I’m just wondering how long it’s going to take someone to notice I’m eating this pudding cup with a pen.
My four year old has informed me that he doesn’t want us to get a lion. Not because they’re deadly predators, but because he’s allergic to cats and thinks a lion would make him sneeze too much. I’m just glad we discussed it before I went shopping.
It’s not “Quiet Quitting” if you won’t shut up about it.
Don’t drive me crazy… unicycle me there. Show some originality, man!
Me: Try to make a sandwich while doing a handstand.
Genie: That’s not really a wish, you know.
Me: I said handstandwich!
A moment of silence for all those who are stuck in traffic, trying to get to the gym, to ride stationary bikes…
Living well is decent revenge but the kind with catapults and fire is way better.
I was so depressed dat my ATM displayed someone else’s balance to cheer me up
[normal life]
ive worn the same shirt everyday for a week
[packing for vacation]
hmmm. i’ll prob change a few times a day so thats…32 shirts
If something rolls off of my plate… I eat it first, as punishment for trying to run away.
Mother of God, the man solved unsolvable crimes for eight straight seasons. When he says he has a hunch, believe him the first time.
If someone asks for advice, just tell em to follow their heart. No idea what that shit means but at least they’re not talking to you anymore
Women and electronics aren’t very similar until they both freak out on you for throwing water on them while they’re in “sleep mode”.
me: hi, can you tell me which is the bride’s side?
lawyer: guests are not allowed at divorce proceedings
I love movies from the 70s because they’re like “it’s okay to be sweaty for no reason” which is important to me
I finally shaved that big toe this morning. Watch out world because I’m comin’ for you now.
If only the person that named “walkie talkies” had been in charge of naming so many more household objects.
Love to go to hipster restaurants and eat half a grilled cheese off an old license plate.
Mom: “Don’t wind the dog up”
Me:
I have a list of things I need reached That I’m handing the 1st tall person that comes to visit me.
When you and your favorite bird are very high at the zoo
Me: What’s your favorite color?
Him: That depends. What is the color of your eyes?
Me: Awww. You are so sweet. Green.
Him: I love blue.
My son found some handcuffs under our bed so I had to have “the talk” today…

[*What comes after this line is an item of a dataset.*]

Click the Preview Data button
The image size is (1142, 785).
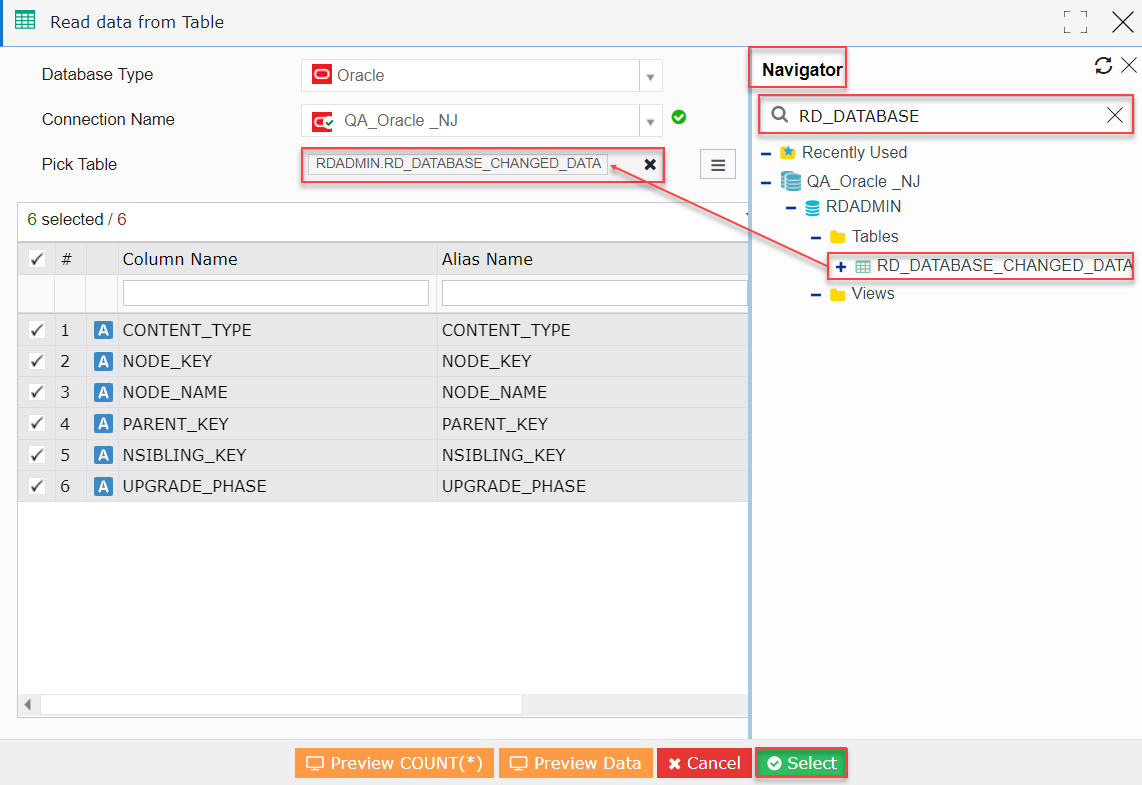pos(576,762)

I’m an international crime fighter now
[Job interview]
Boss: “What’s your biggest weakness?”
Me: “I have no weaknesses.”
*clutches picture of the dolphin that killed my father*
I’m not intimidated by a pretty woman.
I’m intimidated by smart women, who happen to be pretty.
Strong people don’t put others down. They lift them up.
And throw them.
[speed dating]
DATE: ding
ME: did u just make the ding sound with ur mouth
DATE: no
ME: we have 4 minutes left
DATE: *louder this time* ding
*parks outside your house*
*holds up pepperoni pizza*
Teamwork is essential, it allows you to blame someone else.